--- Provided text ---

RULES, POLICIES, JUDGMENT, PRINCIPLES: WHICH WOULD YOU PREFER TO BANK BY?

Posted by Ed O'Leary in Talking Credit

We can't solve every crisis by slapping on fresh rules
  * * *
It seems to be a law of nature, or, at least, Western Civilization, that when someone misbehaves, we make a rule-or lots of them. In thinking back over a long career as a lender, credit administrator, and executive manager, I've seen lots of misbehaviors and cleaned up a lot of messes. I may even have contributed to a few of them. What seems out of kilter today is our tendency to correct actual or perceived behavioral problems with sets of rules.
 
A necessity, but no cure-all
When the first of the significant post-World War II commercial real estate downturns occurred in the 1970s, banks rewrote their loan policies to tighten up their standards. But that's what they did again in the 1980s, again in the 1990s, and once again in the current credit cycle. This time the regulators are "helping" and the rulemaking syndrome seems to be achieving epic proportions.
 
Rules are necessary. We need to communicate our expectations and the limits of  outcomes and behaviors of what we will accept in most things, ranging from real estate deals to dress standards in the workplace. Some of our efforts have become in recent years "over the top." Consider workplace dress codes. It's one thing to proclaim "business casual" for summer Fridays but quite another to proscribe in excruciating detail what is acceptable workplace apparel for men and women.
 
The reason that we are moving to an environment of "more" rather than "less" detail seems to be a general lack of judgment on the part of so many workplace participants. And it's not just in the workplace where this occurs. Nor is it limited to matters of personal hygiene or dress.
 
Why do so many people today seem so "clueless" on what behaviors are appropriate?
 
Two potential starting points for change
I think we should direct attention and effort in two areas.
 
First, we need to communicate our expectations more effectively.
 
Whether we are dealing as employers and managers with younger people who are new to the workplace or business unit managers dealing with customers, there needs to be more deliberate setting of standards.
 
This is not a singular event. Rather, it's a process that needs repetition, reinforcement, rewards, and punishments. We need to establish by positive and affirmative activity that certain behaviors are acceptable and certain others are not. That's why we have everything from employee handbooks to loan agreements.
 
Second, we need to express the desired outcomes (and minimize negative ones) by expressing them where we can in the form of principles, rather than rules.
 
Where principles become too specific and rules too confining is what makes this process so challenging.
 
This is the difference we talked about in last week's blog between policies and procedures. Policies are the norms; procedures guide the specific "how to."
 
An example where policy meets procedure
In my own experience it's nearly impossible to write a loan policy without some elements of procedure. If any of you have taken a hand in writing or rewriting your bank's loan policy you already have a sense about what a challenge that can be and how difficult it is to find that balance. But just because it's hard doesn't mean that we shouldn't try.
 
Here's an example of principles-based policy applied to a common business issue of what constitutes a conflict of interest.
 
One can list all of the major ways that a conflict can develop and produce a lengthy list.

--- Source data ---

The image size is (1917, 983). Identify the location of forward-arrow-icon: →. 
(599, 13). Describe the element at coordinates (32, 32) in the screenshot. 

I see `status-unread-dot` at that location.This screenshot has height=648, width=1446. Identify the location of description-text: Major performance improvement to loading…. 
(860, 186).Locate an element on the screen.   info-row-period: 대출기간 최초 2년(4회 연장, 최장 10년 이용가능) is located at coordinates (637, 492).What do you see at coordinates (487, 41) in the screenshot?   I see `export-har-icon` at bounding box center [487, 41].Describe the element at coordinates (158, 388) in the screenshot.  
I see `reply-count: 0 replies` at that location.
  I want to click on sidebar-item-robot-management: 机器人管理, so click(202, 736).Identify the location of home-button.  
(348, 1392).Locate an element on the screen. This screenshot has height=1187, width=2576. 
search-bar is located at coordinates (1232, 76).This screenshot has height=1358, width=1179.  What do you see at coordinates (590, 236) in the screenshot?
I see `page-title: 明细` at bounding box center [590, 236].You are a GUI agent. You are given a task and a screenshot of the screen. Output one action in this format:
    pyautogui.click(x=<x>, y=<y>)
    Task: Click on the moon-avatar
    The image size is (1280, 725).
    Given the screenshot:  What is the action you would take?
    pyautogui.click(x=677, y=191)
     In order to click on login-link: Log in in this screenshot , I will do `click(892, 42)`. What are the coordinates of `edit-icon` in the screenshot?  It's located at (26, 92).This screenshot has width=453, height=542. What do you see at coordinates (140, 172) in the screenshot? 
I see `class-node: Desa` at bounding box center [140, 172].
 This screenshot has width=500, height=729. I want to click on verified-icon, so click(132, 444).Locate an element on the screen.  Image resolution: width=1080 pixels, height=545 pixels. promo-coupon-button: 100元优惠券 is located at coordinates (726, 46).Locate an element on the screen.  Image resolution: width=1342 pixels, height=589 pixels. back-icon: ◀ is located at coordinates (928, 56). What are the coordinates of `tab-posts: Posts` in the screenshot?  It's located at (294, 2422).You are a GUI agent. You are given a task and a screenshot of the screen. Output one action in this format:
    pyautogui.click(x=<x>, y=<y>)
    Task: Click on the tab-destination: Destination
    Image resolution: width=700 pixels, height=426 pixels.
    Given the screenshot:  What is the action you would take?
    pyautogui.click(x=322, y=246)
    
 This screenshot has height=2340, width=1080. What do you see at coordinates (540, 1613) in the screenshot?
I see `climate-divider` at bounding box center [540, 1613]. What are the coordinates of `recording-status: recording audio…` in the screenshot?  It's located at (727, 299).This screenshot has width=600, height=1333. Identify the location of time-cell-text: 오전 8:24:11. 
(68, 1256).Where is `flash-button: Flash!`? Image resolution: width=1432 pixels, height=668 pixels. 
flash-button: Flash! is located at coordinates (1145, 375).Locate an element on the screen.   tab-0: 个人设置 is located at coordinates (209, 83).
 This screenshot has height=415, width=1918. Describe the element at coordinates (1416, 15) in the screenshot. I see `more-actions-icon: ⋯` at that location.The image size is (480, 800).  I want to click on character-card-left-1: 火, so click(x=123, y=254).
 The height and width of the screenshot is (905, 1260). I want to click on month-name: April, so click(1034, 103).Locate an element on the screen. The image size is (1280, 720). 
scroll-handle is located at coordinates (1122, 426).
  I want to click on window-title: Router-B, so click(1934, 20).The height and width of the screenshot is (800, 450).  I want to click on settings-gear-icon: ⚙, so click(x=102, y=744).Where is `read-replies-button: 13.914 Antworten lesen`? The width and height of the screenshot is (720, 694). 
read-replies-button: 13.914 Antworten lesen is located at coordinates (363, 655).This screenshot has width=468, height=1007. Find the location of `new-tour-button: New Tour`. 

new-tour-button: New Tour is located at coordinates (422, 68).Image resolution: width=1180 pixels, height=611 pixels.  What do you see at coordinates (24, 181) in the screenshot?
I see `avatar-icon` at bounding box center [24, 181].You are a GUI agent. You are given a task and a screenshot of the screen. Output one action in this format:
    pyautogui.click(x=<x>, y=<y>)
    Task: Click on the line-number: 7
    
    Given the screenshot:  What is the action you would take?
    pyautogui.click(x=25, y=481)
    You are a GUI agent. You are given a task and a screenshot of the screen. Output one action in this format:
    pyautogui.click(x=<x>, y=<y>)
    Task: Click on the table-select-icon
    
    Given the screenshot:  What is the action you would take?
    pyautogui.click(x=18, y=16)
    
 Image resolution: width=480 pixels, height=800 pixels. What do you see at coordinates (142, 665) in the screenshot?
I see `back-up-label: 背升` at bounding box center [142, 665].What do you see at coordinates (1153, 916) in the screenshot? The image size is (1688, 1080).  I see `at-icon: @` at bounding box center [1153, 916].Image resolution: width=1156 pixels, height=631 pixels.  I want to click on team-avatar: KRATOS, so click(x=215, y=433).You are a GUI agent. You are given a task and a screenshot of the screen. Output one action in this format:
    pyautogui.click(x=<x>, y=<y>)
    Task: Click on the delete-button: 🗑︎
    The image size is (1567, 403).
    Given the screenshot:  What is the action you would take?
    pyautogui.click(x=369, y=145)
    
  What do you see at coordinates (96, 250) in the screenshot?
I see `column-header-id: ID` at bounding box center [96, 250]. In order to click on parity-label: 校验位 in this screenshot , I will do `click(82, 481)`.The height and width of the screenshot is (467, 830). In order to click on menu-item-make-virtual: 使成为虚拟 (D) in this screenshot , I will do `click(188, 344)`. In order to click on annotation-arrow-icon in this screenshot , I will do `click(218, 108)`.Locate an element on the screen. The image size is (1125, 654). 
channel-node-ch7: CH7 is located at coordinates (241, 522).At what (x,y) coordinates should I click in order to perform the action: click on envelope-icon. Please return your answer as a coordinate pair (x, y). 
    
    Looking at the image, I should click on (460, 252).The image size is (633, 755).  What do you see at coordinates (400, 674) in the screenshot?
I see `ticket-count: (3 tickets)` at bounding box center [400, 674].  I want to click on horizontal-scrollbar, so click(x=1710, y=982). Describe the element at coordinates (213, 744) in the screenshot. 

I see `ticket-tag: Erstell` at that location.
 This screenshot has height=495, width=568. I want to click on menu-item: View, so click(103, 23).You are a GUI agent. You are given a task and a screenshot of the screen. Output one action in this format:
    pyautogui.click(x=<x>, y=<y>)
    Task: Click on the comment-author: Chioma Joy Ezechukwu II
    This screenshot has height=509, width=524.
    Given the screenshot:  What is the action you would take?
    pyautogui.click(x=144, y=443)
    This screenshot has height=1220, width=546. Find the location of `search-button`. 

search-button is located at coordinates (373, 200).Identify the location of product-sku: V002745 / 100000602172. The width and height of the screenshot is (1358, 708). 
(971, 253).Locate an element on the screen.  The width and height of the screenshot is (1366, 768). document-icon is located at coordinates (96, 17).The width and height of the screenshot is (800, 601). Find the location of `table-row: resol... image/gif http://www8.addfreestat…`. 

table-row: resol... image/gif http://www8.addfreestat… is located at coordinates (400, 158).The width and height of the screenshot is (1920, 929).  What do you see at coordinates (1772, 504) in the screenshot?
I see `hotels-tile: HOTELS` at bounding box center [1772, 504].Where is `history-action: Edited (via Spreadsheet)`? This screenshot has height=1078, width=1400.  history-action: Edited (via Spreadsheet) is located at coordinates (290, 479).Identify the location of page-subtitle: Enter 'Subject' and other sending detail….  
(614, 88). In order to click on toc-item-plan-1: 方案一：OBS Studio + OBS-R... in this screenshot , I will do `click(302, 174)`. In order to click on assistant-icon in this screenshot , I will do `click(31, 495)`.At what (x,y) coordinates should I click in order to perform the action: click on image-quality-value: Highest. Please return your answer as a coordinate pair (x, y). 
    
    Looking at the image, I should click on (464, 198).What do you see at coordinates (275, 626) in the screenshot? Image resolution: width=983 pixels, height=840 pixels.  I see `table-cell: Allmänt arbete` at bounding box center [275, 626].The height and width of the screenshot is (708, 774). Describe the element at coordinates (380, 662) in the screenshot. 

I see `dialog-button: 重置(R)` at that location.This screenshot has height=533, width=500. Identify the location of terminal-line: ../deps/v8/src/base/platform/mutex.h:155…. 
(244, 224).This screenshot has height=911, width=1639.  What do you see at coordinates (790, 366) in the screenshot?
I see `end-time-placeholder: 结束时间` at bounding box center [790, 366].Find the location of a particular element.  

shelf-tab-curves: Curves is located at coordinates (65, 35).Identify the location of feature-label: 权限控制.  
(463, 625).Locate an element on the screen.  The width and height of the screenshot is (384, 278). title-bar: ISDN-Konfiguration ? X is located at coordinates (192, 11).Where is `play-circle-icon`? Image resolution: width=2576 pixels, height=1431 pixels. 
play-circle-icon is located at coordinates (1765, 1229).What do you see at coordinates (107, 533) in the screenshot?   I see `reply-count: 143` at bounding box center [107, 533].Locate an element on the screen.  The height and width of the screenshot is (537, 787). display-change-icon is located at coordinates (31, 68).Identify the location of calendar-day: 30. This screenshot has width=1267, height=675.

---

* **Required tasks**
A – Rewrite the paragraph of the blog post on rules and principles that begins "When the first of the significant post-World War II" as a short bulleted list that keeps its main facts.
B – Resume the blog post on rules and principles in banking, starting right after its final sentence.

* **Expected results**
A –
- In the 1970s, during the first significant post-World War II commercial real estate downturn, banks rewrote their loan policies to tighten standards.
- Banks did the same in the 1980s, the 1990s and the current credit cycle.
- This time regulators are "helping," and the rulemaking syndrome seems to be reaching epic proportions.

B –
 
Or, one can take a very general, open-ended approach and describe unacceptable conflicts of interest in terms of how one compromises the company in favor of another party-customer, vendor, and so forth. Michael Josephson of the Josephson Institute of Ethics likes to say that one pretty reliable test of whether an individual believes that he's acting ethically is whether his behavior would be the same even when no one is looking.
 
That's operating on principle, not rules.
 
In writing loan policies, some banks type loans with descriptions such as "prohibited," or "illegal," or "undesirable."  These are not necessarily inappropriate, but they are not very helpful in communicating standards without some straightforward means of saying why the bank likes them or why not.
 
I like policies that articulate standards, such as what the bank considers to be a productive loan. We are, after all, using community-based deposits to fund much of our lending so an appreciation of utilizing local resources for primarily local benefit (such as infrastructure, employment, etc.) is helpful.
 
Another way to express lending standards is to use qualifiers like "normally" or "generally."  Used judiciously, you can express a view or an attitude on types of loans or perhaps underwriting characteristics without the creation or expansion of mindlessly long lists and rules.
 
"Amortization periods of term loans will generally not exceed seven years" is an example of how this principle could be expressed without necessarily creating a pattern of exceptions.
 
Rules invite parsing-and lawyers are paid to find exceptions and alternatives.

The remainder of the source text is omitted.